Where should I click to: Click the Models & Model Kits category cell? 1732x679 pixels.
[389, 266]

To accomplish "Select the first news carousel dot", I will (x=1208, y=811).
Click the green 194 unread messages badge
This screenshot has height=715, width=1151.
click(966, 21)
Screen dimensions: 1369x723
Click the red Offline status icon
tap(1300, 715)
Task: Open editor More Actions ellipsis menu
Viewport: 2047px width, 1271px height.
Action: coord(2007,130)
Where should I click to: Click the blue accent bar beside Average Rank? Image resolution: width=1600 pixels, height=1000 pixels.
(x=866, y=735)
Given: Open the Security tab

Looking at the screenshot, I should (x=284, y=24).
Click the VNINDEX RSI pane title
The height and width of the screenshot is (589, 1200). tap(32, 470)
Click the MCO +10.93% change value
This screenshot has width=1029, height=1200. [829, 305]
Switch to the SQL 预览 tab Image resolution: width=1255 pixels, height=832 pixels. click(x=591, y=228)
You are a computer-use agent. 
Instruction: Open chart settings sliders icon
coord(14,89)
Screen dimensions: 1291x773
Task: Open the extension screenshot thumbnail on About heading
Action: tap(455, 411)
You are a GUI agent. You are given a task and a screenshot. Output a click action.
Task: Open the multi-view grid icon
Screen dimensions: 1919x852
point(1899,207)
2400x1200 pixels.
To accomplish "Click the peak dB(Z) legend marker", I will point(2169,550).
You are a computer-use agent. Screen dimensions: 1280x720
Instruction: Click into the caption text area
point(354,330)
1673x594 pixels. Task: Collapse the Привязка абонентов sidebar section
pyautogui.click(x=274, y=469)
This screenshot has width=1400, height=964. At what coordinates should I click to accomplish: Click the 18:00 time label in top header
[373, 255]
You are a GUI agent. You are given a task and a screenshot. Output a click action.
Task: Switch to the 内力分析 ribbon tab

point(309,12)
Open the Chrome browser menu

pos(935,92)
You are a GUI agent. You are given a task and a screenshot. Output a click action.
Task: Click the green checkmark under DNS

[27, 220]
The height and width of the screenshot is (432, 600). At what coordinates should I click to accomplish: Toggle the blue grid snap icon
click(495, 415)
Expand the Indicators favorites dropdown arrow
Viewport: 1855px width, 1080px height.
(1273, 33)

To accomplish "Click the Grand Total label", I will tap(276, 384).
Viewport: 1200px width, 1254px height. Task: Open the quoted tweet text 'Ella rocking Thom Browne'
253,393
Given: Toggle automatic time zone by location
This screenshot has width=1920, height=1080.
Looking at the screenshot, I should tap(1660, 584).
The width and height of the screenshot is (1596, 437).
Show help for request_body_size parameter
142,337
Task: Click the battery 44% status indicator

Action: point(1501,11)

______

* Stated task:
Could you retype every one of the entries above exactly, line for line?

* Written solution:
Where should I click to: Click the Models & Model Kits category cell? 1732x679 pixels.
[389, 266]

To accomplish "Select the first news carousel dot", I will (x=1208, y=811).
Click the green 194 unread messages badge
This screenshot has height=715, width=1151.
click(966, 21)
Screen dimensions: 1369x723
Click the red Offline status icon
tap(1300, 715)
Task: Open editor More Actions ellipsis menu
Viewport: 2047px width, 1271px height.
Action: coord(2007,130)
Where should I click to: Click the blue accent bar beside Average Rank? Image resolution: width=1600 pixels, height=1000 pixels.
(x=866, y=735)
Given: Open the Security tab

Looking at the screenshot, I should (x=284, y=24).
Click the VNINDEX RSI pane title
The height and width of the screenshot is (589, 1200). tap(32, 470)
Click the MCO +10.93% change value
This screenshot has width=1029, height=1200. [829, 305]
Switch to the SQL 预览 tab Image resolution: width=1255 pixels, height=832 pixels. click(x=591, y=228)
You are a computer-use agent. 
Instruction: Open chart settings sliders icon
coord(14,89)
Screen dimensions: 1291x773
Task: Open the extension screenshot thumbnail on About heading
Action: tap(455, 411)
You are a GUI agent. You are given a task and a screenshot. Output a click action.
Task: Open the multi-view grid icon
Screen dimensions: 1919x852
point(1899,207)
2400x1200 pixels.
To accomplish "Click the peak dB(Z) legend marker", I will point(2169,550).
You are a computer-use agent. Screen dimensions: 1280x720
Instruction: Click into the caption text area
point(354,330)
1673x594 pixels. Task: Collapse the Привязка абонентов sidebar section
pyautogui.click(x=274, y=469)
This screenshot has width=1400, height=964. At what coordinates should I click to accomplish: Click the 18:00 time label in top header
[373, 255]
You are a GUI agent. You are given a task and a screenshot. Output a click action.
Task: Switch to the 内力分析 ribbon tab

point(309,12)
Open the Chrome browser menu

pos(935,92)
You are a GUI agent. You are given a task and a screenshot. Output a click action.
Task: Click the green checkmark under DNS

[27, 220]
The height and width of the screenshot is (432, 600). At what coordinates should I click to accomplish: Toggle the blue grid snap icon
click(495, 415)
Expand the Indicators favorites dropdown arrow
Viewport: 1855px width, 1080px height.
(1273, 33)

To accomplish "Click the Grand Total label", I will tap(276, 384).
Viewport: 1200px width, 1254px height. Task: Open the quoted tweet text 'Ella rocking Thom Browne'
253,393
Given: Toggle automatic time zone by location
This screenshot has width=1920, height=1080.
Looking at the screenshot, I should tap(1660, 584).
The width and height of the screenshot is (1596, 437).
Show help for request_body_size parameter
142,337
Task: Click the battery 44% status indicator

Action: point(1501,11)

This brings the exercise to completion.